GIVEN PASSAGE:
■ ■ ■

The steamship first came into military use in an auxiliary capacity, where the power and their independence from wind and tide gave them the opportunity to perform tasks other ships could not.

The first military use of a steamship was as a dredger in British harbours in 1802. In the War of 1812, when a Mississippi river paddle steamer was pressed into service by the USA as a troopship.

The War of 1812 also saw the construction of the first steam-powered warship, Demologos. The ship was an innovative design, with a paddle wheel on the inside, sandwiched between two wooden hulls. She carried 26 32-pounder guns. Demologos was never used, since the war had concluded before construction finished; and there were no further ships built on her design.

The introduction of the steamer as a warship in itself was faltering. The Royal Navy came close to adopting a steamer for an expedition up the Congo river in 1816, but the ship did not suit the engines provided, and proceeded under sail instead.

Through the 1820s, steamers gradually came further into use as tugs for major navies. As a tug, a steamboat could free major warships from reliance on a favourable wind and tide to leave port. The Royal Navy built several steamers as tugs in the early 1820s, and made regular use of commercial steamers owned by the General Steam Navigation Company. By the end of the 1820s, the steamers were in regular use as despatch boats. In the same decade, steamers were built or acquired for similar purposes - despatch, tugging and transport - by the navies of France, the USA and the British East India company.

The first use of the steamer as a weapon in its own right, rather than as a utility vessel, came in the many campaigns of the adventurous naval officer Thomas Cochrane. He ordered armed steamers for a his campaigns in South America, but by the time the vessels arrived the conflcits were over. The first armed steamer to see action was the Karteria, one of the four steamers which Cochrane introduced to the Greek Revolution.

The first steamer to fire shots in anger may have been the armed transport Diana of the British East India Company in the First Burma War of 1822-28,

By the end of the 1820s, the British and French navies had commissioned steamers which were capable small warships, for instance HMS Dee, a 700-ton vessel rated as a second-class sloop and armed with two 32-pounder guns and four carronades. During the 1830s, armed steamers proliferated, with minor naval powers like the USA, Turkey, Sardinia, Spain and Naples acquiring paddle-steamer warships. Nevertheless for the rest of the decade the steamers were used soley for towing and despatch purposes, being deployed with the fleet in operations like the French invasion of Algeria in 1830, the Franco-British blockade of the Netherlands in 1833, and the deployment of the Russian fleet to the Bosporus in 1833.

■ ■ ■

DATA EXTRACT:
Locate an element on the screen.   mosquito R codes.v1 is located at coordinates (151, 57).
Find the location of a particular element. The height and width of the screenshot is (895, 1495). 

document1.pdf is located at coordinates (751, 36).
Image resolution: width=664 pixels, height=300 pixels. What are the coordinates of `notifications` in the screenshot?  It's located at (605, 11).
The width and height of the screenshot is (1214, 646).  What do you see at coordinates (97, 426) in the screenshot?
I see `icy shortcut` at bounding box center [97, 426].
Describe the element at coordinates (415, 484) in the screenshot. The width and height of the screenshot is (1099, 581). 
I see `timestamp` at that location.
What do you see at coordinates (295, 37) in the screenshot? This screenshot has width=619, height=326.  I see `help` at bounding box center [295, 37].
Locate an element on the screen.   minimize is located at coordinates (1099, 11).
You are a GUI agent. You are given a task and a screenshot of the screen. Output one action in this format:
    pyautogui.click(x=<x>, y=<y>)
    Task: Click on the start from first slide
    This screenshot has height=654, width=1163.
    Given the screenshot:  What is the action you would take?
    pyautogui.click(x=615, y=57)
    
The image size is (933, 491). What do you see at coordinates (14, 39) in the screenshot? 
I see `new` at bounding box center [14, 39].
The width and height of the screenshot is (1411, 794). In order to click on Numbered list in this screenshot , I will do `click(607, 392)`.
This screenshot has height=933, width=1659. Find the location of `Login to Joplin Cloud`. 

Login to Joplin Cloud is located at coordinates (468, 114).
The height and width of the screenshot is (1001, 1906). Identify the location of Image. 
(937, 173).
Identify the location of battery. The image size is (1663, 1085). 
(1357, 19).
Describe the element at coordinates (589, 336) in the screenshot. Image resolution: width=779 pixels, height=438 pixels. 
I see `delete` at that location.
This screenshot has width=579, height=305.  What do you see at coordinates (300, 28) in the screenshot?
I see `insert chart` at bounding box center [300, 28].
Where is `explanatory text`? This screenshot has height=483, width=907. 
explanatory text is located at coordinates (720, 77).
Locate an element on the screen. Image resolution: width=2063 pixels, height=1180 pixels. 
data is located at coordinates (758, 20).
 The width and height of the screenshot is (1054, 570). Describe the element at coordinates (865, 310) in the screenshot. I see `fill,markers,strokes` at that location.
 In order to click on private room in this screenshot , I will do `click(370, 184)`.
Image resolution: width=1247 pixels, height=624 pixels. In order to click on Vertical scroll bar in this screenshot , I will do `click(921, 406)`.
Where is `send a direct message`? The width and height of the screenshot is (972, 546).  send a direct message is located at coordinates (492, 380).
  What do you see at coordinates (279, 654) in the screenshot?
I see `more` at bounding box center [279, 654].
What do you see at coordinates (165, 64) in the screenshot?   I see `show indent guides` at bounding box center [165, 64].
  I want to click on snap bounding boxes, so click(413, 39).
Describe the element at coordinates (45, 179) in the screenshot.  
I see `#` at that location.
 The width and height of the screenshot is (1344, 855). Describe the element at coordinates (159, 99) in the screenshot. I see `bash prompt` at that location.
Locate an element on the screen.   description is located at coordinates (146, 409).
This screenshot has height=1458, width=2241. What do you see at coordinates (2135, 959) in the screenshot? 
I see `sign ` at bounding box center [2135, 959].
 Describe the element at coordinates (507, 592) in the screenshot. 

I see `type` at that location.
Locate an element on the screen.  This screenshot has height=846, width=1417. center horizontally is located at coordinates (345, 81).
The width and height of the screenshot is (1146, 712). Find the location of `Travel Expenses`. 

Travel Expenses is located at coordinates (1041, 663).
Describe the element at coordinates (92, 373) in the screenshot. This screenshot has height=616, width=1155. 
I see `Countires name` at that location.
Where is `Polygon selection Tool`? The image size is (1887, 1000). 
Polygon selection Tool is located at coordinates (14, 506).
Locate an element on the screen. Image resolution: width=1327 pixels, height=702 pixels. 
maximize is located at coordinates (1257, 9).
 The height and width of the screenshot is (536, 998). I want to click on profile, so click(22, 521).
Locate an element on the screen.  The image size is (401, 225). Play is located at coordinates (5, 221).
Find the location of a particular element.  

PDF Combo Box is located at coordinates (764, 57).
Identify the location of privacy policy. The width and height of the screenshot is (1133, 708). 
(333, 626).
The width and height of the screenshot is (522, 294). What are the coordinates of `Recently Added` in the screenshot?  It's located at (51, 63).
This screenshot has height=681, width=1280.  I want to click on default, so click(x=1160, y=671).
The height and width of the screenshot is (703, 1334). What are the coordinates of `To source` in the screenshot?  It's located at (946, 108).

■ ■ ■

REQUIRED TASK A:
Echo the rows word for word, everything from the row that contains "The width and height of the screenshot is (1146, 712)." down through the last of the rows.
REQUIRED TASK B:
Proceed with the passage on early military steamships, picking up right after its final sentence.
The passage and the rows were taken from unrelated sources.

OUTPUT A:
The width and height of the screenshot is (1146, 712). Find the location of `Travel Expenses`. 

Travel Expenses is located at coordinates (1041, 663).
Describe the element at coordinates (92, 373) in the screenshot. This screenshot has height=616, width=1155. 
I see `Countires name` at that location.
Where is `Polygon selection Tool`? The image size is (1887, 1000). 
Polygon selection Tool is located at coordinates (14, 506).
Locate an element on the screen. Image resolution: width=1327 pixels, height=702 pixels. 
maximize is located at coordinates (1257, 9).
 The height and width of the screenshot is (536, 998). I want to click on profile, so click(22, 521).
Locate an element on the screen.  The image size is (401, 225). Play is located at coordinates (5, 221).
Find the location of a particular element.  

PDF Combo Box is located at coordinates (764, 57).
Identify the location of privacy policy. The width and height of the screenshot is (1133, 708). 
(333, 626).
The width and height of the screenshot is (522, 294). What are the coordinates of `Recently Added` in the screenshot?  It's located at (51, 63).
This screenshot has height=681, width=1280.  I want to click on default, so click(x=1160, y=671).
The height and width of the screenshot is (703, 1334). What are the coordinates of `To source` in the screenshot?  It's located at (946, 108).

OUTPUT B:
In spite of the humble role occupied by the steamer, politicians and naval officers alike were alert to the potential strategic consequences of the steam warship. In the early 1820s, the French artillerist Henri Paixhans saw the steam warship, armed with his new design of shell-firing guns, as a revolutionary weapon at sea. As it happened, neither his guns nor the steamships available at the time were reliable enough to have such an impact.

[edit] Paddle Frigates: The limits of paddlewheels

The late 1830s and 1840s saw the building of ever-larger and more powerful paddle-steamer warships. HMS Cyclops, laid down in 1838, was the first vessl to be termed a 'steam frigate'. Armed with two 98-pounder and four 68-pounder guns, her armament was nowhere near that of a conventional frigate, though it illustrated the trend for steamers to be armed with a smaller number of heavier guns.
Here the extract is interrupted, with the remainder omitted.